Table of Contents
Dagger evaluates file dependencies in a directed-acyclic-graph (DAG) like GNU make, but timestamps or hashes can be enabled per file. This allows you to use fast timestamp comparisons with large files, and hashing on small files. When hashing is used, it’s stored in a simple 2 column text file with filename,hash per line or in a sqlite database. Dagger can be used as a building block for a larger build system that is serial or parallel.
Dagger is written in Python to make it portable and extensible. It’s graph evaluation engine is non-recursive, so it can handle very deep dependency paths. A benchmark tool (see below) is available to test and visualize complex graphs, and demonstrates using 1 million files.
Let’s create a small graph that looks like this:
>>> # Create some empty test files.
>>> import os
>>> os.system('touch 1 2 3 4 5 6 7')
>>> import dagger
>>> dag = dagger.dagger()
>>> # Add nodes and others they depend on.
>>> dag.add('1', ['2','3'])
>>> dag.add('3', ['4','5'])
>>> dag.add('6', ['3','7'])
>>> # Force this node to be old, and all its dependent parents.
>>> dag.stale('4')
>>> # Evaluate the graph.
>>> dag.run()
>>> # Export for visualizing.
>>> dag.dot('example.dot')
>>> # Get iterator.
>>> it = dag.iter()
>>> # See how many items there are in total.
>>> print len(it)
4
>>> # Get next 2 files we can process in parallel.
>>> todo = it.next(2)
>>> print todo
['4']
>>> # Only one is returned because other nodes depend on it.

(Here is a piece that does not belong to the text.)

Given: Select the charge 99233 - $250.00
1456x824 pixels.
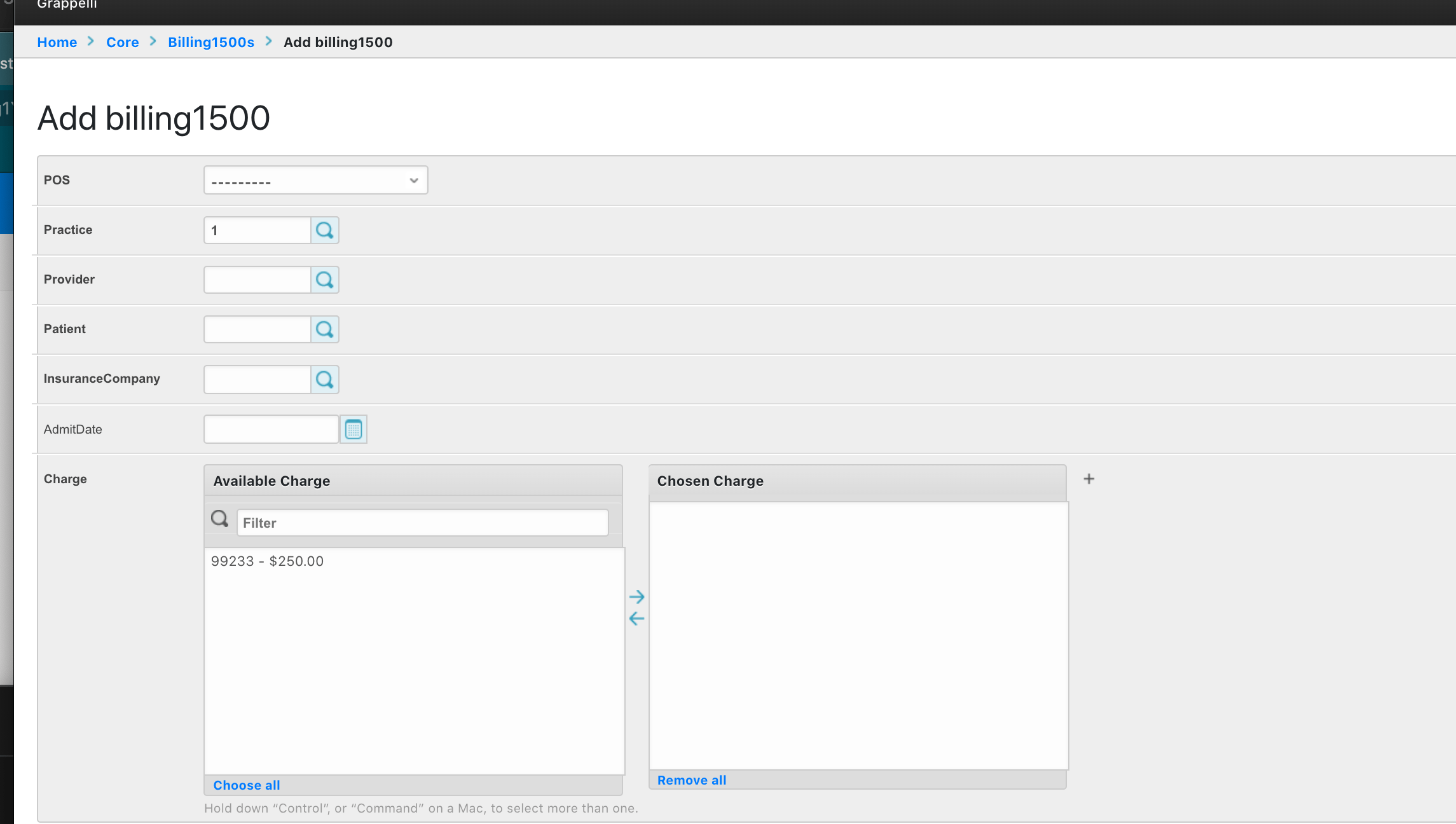Looking at the screenshot, I should tap(267, 561).
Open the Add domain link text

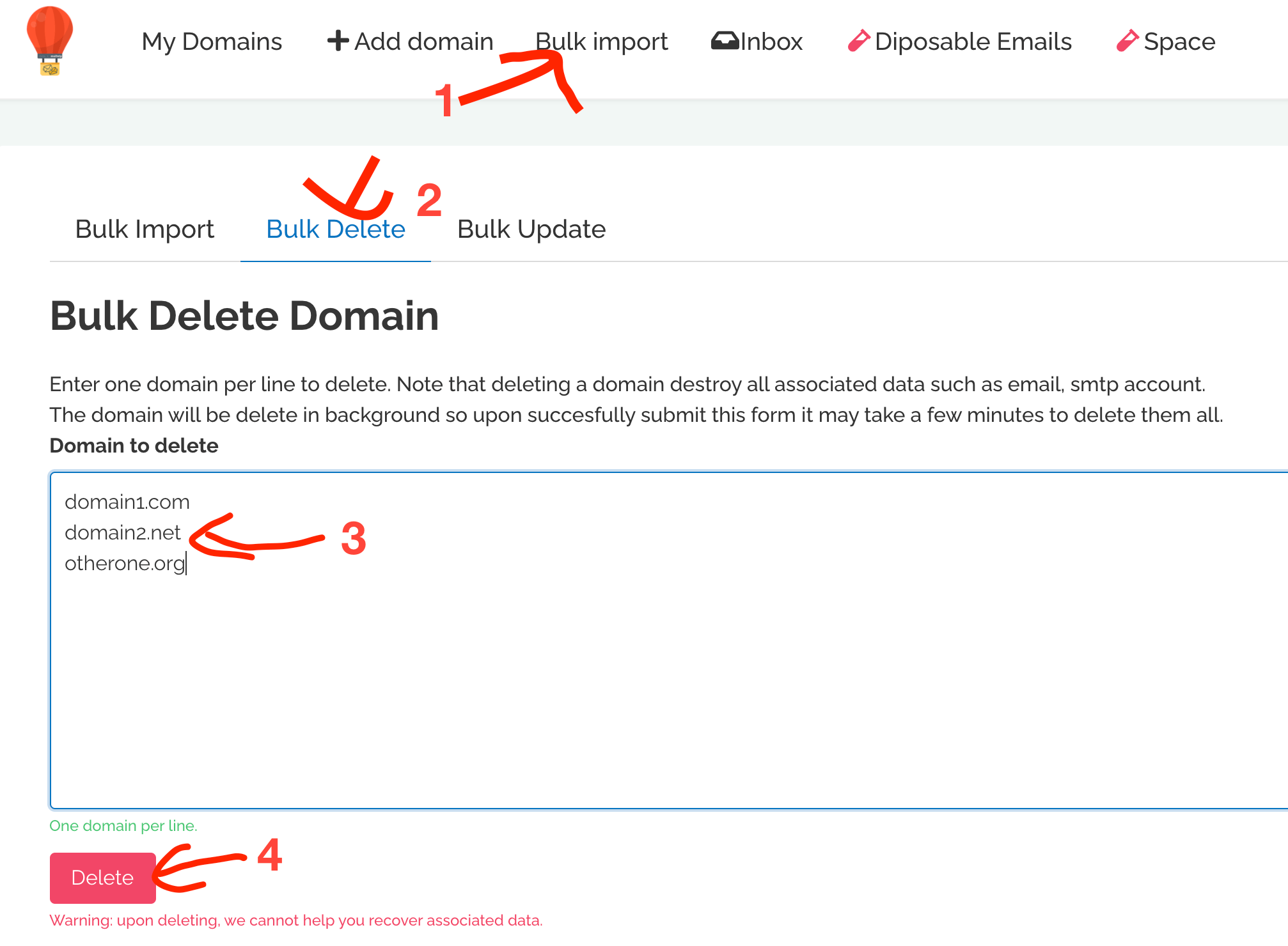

>>> # Pretend we finished first task, so remove it and get next 2.
>>> it.remove('4')
>>> todo = it.next(2)
>>> print todo
['3']
>>> # We still get single item because 6 & 1 depend on 3.
>>> it.remove('3')
>>> todo = it.next(2)
>>> print todo
['1','6']
>>> # We finally get two independent items.
# On a system with PIP installed.
$ pip install -U dagger
# If PIP is not available, you can use a source distribution.
$ tar zxvf *dagger*.tgz
$ cd *dagger*
$ sudo python setup.py install
# For Windows, download and run the binary installer from PYPI.
There is a script in bench/ to help you see how fast dagger can evaluate the dependency graph. You can specify how many children there are per node and depth of the mock graph.
$ cd bench
$ python bench.py --levels 3 --width 2 --dot 3x2.dot
nodes: inner=6 outer=8 total=14
0.0s Run
These are larger test cases that simulate 56,000 and 1 million files.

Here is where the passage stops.